## [Given passage]
Awareness is Key
The manager-employee relationship can make the warning signs of employee theft difficult to spot. Managers who work to build trust with their employees don’t allow themselves to question what may be in front of them. The relationship clouds their judgment and the resulting denial can be a powerful blinder. Closing your eyes to potential theft is a dream for would-be thieves. That’s why awareness is critical. Question what doesn’t seem right. Start with these 11 signs of potential employee theft:
1. Big-ticket purchases or significant change in employee spending habits or lifestyle
This isn’t about the employee who buys a new car after saving for a year. It’s about the employee who buys a new luxury car even though he’s always talking about barely having enough money to pay the bills and put food on the table. It’s about the guy who buys a new big screen TV even though he counts down the hours until he receives his paycheck so he can put gas in his car. It’s the employee who books a first-class cruise vacation even though you know she’s having trouble paying her student loans.
This alone doesn’t mean your employee is stealing from you. Maybe your employee did save enough for that luxury car. Maybe the big screen TV is a gift from a wealthy uncle. And, maybe the cruise is a long-awaited graduation gift. The point is this: a significant change is a potential red flag. Use it to stop and think about what else is going on around you.
2. Change in work habits
You know the type. She breezes in every day at 8:27 a.m. If all of a sudden she starts coming in before 8 so she can have some quiet time before everyone else arrives, make a mental note. Unless she has had a huge change in her workload or something significant is happening at home and she doesn’t want to be there, it’s unusual and you should question it.
Likewise, if an employee who tidies his desk at 5:25 so he can be out the door promptly at 5:30 suddenly stays late all the time, you should wonder why.
3. Purposefully trying to work independently or unsupervised
Make a mental note about an employee who always looks for ways to work alone. While volunteering to work in the back room or offering to organize out-of-the way displays shows initiative and seems like a manager’s dream come true, it may simply be a way for an employee to remain out of sight.
4. Problems with payroll, travel, and expense records
We all make mistakes. But accounting discrepancies should be tracked. Is there a question about hours worked versus hours paid? Did she lose a receipt? Did he forget to reconcile petty cash? Did she exceed the entertainment stipend with clients? Did he forget to itemize his expenses? Did he use the corporate card for unauthorized purchases?
Give your employee the benefit of the doubt the first time. But, if it happens again pay attention. This is where small companies that don’t have specific accounting practices or well defined policies about travel and expenses can get in trouble. Take the time to develop a policy and keep a watchful eye.
5. Missing items
You’re busy. You’re juggling multiple tasks at once so forgetfulness happens. Maybe you didn’t have the extra printer cartridges you thought you did. But before you decide you’re headed for early stage dementia, consider that your “forgetfulness” may be something else.
If you thought you saw four cases on a pallet, you probably did. Check the paperwork and ask questions. If you have only two in the backroom inventory and yet the computer still shows three, find out what happened. Was it sold? Did someone make a computer error? Did someone move it? Did someone put it on the floor?

## [Material supplied]
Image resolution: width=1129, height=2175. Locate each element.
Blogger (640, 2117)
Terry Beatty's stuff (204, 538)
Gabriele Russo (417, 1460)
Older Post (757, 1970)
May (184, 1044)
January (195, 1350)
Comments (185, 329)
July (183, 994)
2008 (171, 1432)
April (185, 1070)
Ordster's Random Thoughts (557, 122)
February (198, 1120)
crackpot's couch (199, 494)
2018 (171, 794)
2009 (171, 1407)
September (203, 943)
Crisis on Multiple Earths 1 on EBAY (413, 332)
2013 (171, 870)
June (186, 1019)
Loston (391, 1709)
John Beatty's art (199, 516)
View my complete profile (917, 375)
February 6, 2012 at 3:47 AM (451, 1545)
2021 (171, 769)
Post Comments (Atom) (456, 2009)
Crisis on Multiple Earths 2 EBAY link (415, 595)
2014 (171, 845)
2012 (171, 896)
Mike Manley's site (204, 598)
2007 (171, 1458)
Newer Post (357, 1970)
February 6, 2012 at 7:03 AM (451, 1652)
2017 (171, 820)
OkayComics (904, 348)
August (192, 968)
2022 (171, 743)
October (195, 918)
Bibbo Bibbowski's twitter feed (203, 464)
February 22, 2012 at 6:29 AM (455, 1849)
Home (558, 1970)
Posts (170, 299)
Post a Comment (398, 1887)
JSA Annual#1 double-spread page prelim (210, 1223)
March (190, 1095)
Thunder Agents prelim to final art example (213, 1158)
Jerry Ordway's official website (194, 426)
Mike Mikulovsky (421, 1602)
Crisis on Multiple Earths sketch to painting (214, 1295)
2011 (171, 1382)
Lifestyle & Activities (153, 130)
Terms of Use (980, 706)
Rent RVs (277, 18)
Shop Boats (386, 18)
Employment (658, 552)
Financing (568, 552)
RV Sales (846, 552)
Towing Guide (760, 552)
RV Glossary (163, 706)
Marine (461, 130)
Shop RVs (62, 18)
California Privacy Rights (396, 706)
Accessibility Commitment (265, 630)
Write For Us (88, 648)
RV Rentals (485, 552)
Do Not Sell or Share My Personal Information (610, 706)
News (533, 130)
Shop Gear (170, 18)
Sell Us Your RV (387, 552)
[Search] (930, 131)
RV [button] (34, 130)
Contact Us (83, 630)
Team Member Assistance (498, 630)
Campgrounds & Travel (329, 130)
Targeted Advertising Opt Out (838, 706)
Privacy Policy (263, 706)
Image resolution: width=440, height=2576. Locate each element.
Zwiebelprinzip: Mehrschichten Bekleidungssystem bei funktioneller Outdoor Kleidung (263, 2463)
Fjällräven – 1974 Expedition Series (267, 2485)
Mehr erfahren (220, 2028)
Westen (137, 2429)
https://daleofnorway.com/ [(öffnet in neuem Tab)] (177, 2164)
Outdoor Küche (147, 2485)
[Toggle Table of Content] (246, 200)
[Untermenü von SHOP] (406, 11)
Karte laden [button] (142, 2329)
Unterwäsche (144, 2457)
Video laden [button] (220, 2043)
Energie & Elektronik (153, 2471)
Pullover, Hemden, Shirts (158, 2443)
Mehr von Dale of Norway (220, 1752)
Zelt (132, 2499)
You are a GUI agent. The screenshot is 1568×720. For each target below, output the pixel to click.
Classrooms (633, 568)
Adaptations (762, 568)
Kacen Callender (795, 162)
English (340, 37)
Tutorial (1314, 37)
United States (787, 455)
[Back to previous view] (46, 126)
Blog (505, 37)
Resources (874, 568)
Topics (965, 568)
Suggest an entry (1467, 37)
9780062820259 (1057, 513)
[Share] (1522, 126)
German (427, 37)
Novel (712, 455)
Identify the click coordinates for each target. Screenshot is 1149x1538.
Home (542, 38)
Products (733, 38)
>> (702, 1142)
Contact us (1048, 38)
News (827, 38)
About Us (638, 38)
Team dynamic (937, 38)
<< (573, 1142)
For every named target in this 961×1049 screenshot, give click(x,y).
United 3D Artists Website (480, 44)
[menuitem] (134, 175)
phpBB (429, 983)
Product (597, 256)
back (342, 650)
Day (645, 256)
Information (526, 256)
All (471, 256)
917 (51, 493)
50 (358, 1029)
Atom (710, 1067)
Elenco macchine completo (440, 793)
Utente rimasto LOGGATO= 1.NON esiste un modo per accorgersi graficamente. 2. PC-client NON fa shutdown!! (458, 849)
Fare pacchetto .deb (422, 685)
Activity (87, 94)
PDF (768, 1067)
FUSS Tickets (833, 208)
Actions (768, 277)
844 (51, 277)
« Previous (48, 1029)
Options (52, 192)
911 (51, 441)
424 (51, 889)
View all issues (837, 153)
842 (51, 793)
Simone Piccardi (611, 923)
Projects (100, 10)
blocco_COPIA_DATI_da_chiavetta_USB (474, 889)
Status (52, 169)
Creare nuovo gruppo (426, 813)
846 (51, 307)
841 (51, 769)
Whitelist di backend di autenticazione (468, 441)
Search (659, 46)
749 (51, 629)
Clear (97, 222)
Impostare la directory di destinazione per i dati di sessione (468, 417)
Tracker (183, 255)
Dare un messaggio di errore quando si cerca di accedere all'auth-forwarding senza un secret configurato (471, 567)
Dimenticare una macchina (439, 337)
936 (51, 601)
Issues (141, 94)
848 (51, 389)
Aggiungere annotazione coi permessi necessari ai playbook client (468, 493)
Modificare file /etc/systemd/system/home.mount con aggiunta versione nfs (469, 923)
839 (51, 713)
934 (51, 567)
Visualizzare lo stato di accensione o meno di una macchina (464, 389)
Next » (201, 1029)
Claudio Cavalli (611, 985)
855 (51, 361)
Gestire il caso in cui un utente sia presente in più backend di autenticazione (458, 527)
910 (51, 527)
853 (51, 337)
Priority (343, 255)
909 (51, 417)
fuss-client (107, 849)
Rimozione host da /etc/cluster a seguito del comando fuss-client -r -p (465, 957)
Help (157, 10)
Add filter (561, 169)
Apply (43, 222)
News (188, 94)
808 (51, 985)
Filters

## [Exercise instructions]
Repeat everything from "This alone doesn’t" down to "on around you." in the employee theft article above, word for word.

## [Complete output]
This alone doesn’t mean your employee is stealing from you. Maybe your employee did save enough for that luxury car. Maybe the big screen TV is a gift from a wealthy uncle. And, maybe the cruise is a long-awaited graduation gift. The point is this: a significant change is a potential red flag. Use it to stop and think about what else is going on around you.